▶ WORK TASK
The line with "keto life (236, 1633)", the line with "Help (390, 2263)", and all lines between them in the material below: return these exactly, and no others.
---------- AVAILABLE DATA ----------
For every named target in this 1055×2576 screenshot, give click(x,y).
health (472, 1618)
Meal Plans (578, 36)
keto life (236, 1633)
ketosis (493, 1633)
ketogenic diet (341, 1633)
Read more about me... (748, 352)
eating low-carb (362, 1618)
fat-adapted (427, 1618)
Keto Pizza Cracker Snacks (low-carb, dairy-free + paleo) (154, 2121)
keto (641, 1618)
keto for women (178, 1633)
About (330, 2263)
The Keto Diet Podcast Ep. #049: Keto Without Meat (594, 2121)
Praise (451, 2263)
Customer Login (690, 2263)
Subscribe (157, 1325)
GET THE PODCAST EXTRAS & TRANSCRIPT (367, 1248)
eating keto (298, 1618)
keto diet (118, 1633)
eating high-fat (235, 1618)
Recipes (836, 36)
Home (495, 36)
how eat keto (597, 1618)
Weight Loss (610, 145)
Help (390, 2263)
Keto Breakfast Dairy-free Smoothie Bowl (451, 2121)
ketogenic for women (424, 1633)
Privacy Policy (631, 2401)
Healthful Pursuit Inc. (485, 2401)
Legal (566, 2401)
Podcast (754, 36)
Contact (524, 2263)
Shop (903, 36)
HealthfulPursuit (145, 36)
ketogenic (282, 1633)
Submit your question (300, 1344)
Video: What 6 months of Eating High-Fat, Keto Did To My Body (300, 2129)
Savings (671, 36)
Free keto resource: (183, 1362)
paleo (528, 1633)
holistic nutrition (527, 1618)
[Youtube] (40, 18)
----------
▶ ANSWER AREA
keto life (236, 1633)
ketosis (493, 1633)
ketogenic diet (341, 1633)
Read more about me... (748, 352)
eating low-carb (362, 1618)
fat-adapted (427, 1618)
Keto Pizza Cracker Snacks (low-carb, dairy-free + paleo) (154, 2121)
keto (641, 1618)
keto for women (178, 1633)
About (330, 2263)
The Keto Diet Podcast Ep. #049: Keto Without Meat (594, 2121)
Praise (451, 2263)
Customer Login (690, 2263)
Subscribe (157, 1325)
GET THE PODCAST EXTRAS & TRANSCRIPT (367, 1248)
eating keto (298, 1618)
keto diet (118, 1633)
eating high-fat (235, 1618)
Recipes (836, 36)
Home (495, 36)
how eat keto (597, 1618)
Weight Loss (610, 145)
Help (390, 2263)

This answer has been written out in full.